Stored dataset items
######

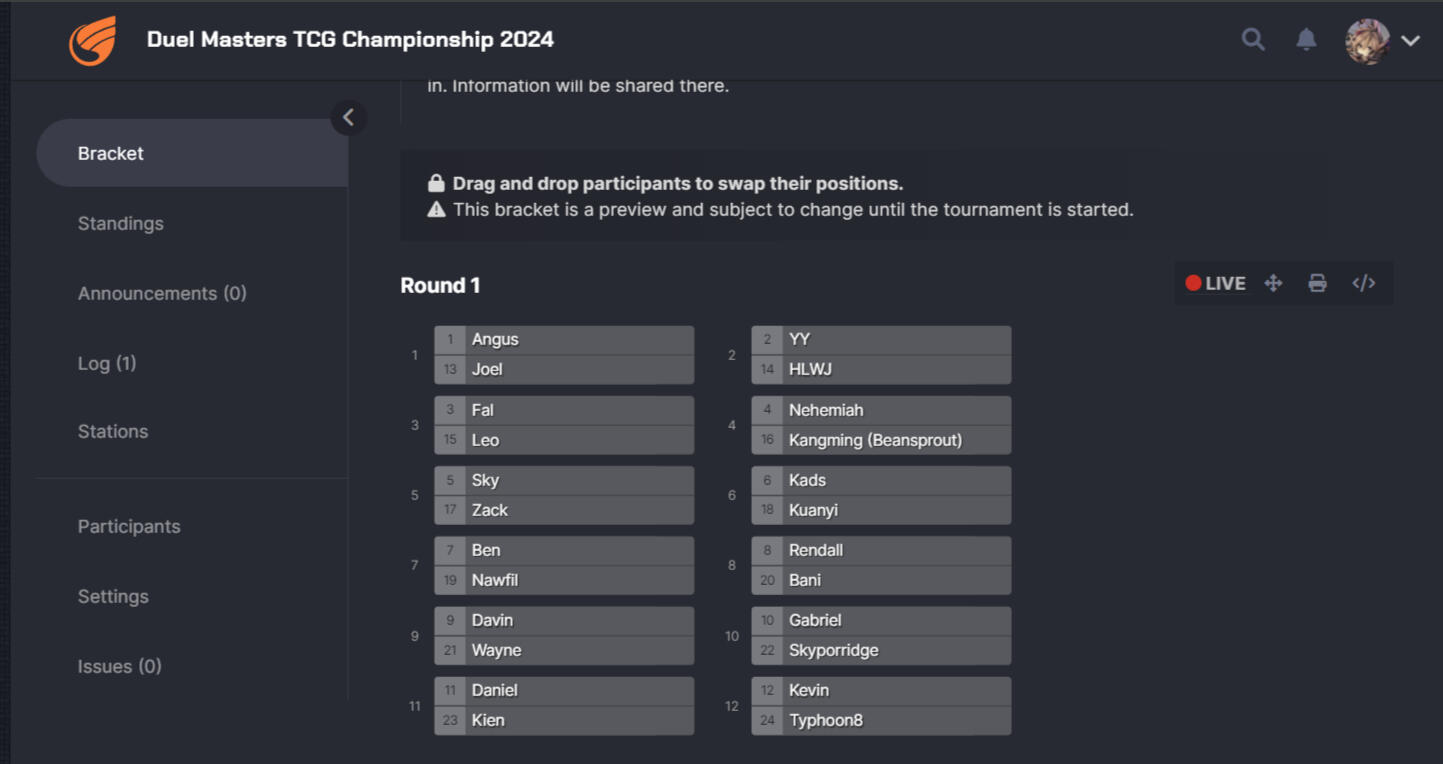Viewport: 1443px width, 764px height.
Task: Open the Standings tab
Action: coord(120,223)
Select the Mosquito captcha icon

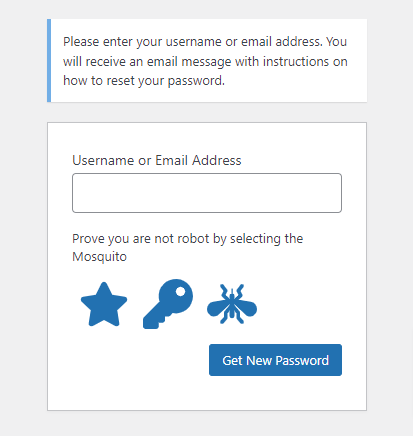(x=232, y=304)
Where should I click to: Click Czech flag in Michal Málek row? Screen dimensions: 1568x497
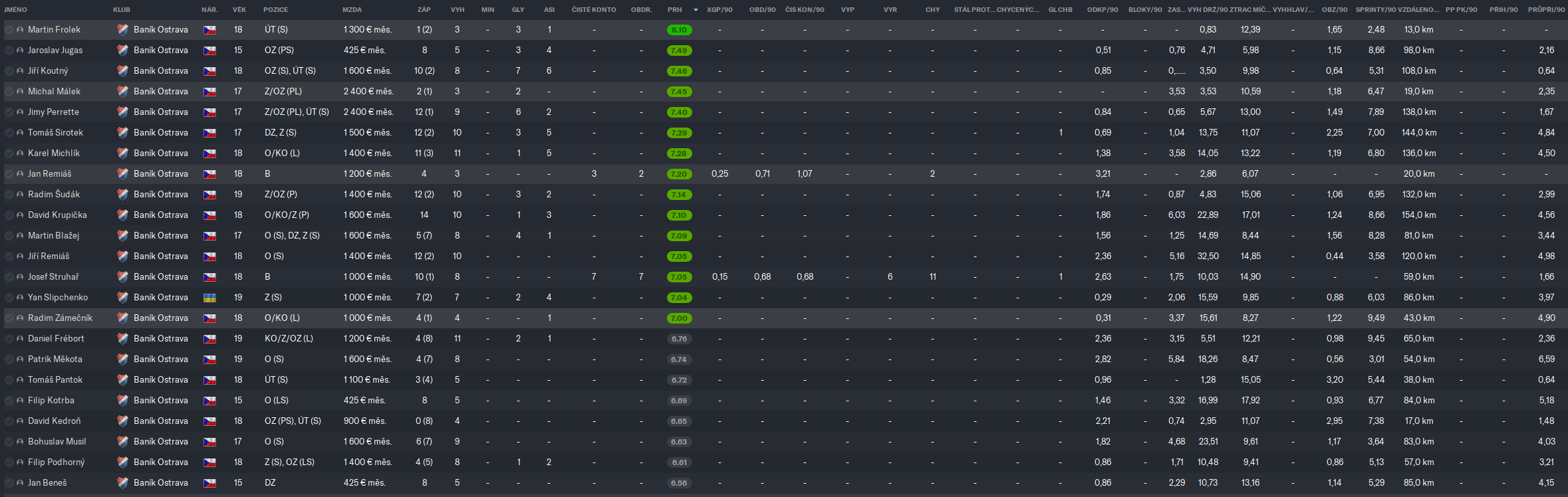coord(209,92)
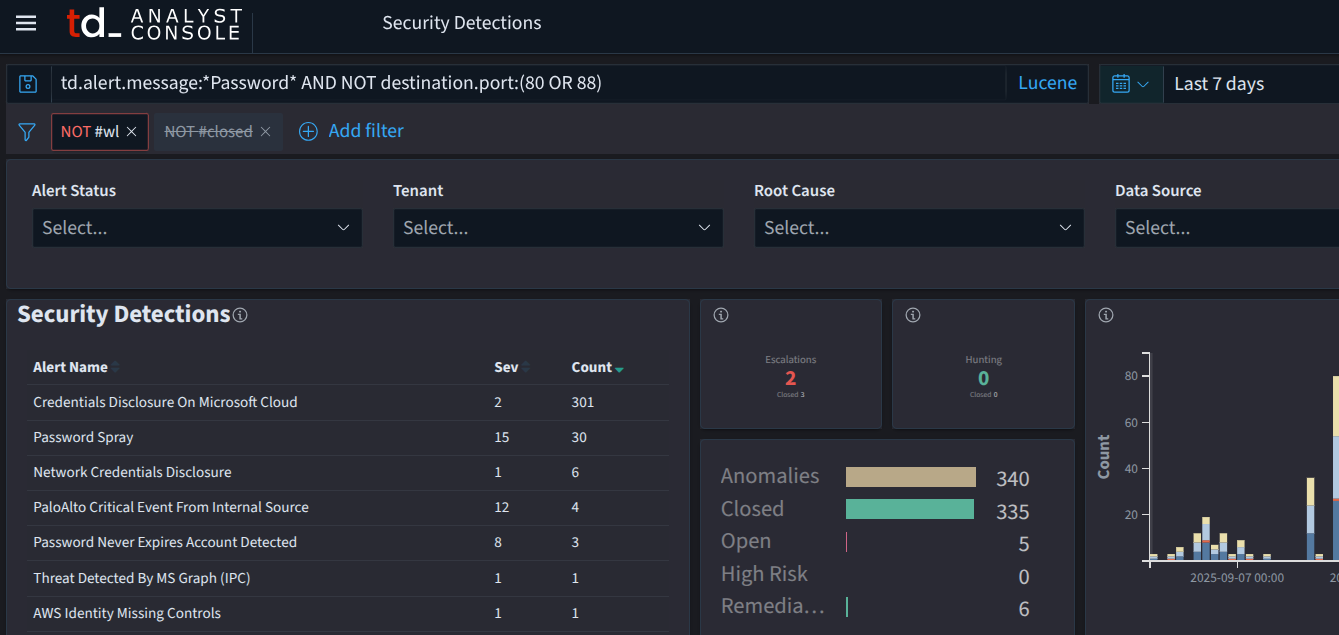Open the calendar quick date picker
Screen dimensions: 1339x635
(1130, 84)
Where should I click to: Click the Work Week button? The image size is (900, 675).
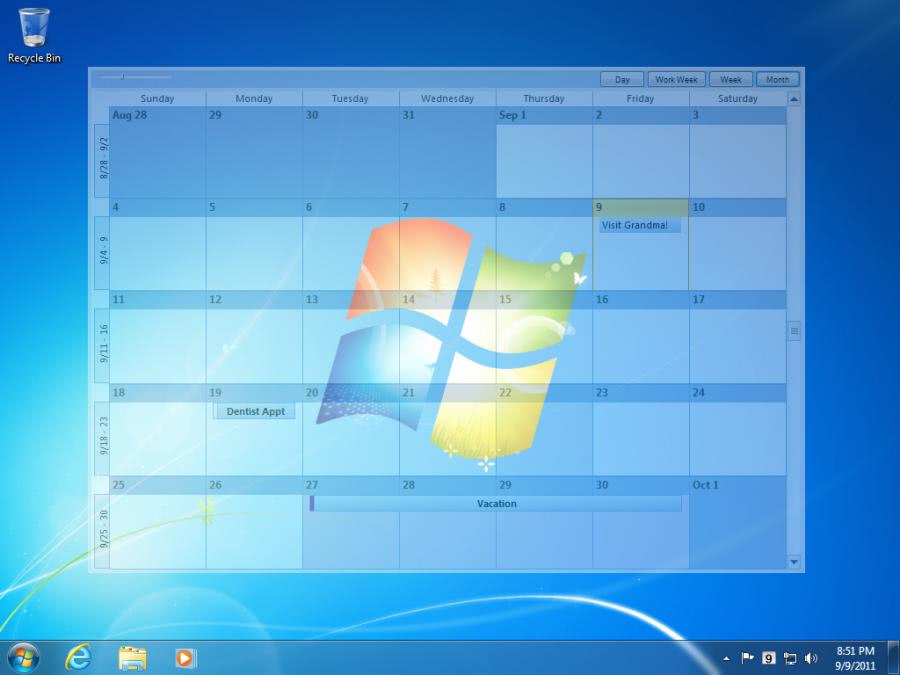point(676,78)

######

→ WORK INSTRUCTION:
No pictures go in the copy. Retype exactly the lines from the one with "Where should I click to: Click the" through the last line of the entries above, both included, and nothing more.

→ FINAL ANSWER:
Where should I click to: Click the Work Week button? The image size is (900, 675).
point(676,78)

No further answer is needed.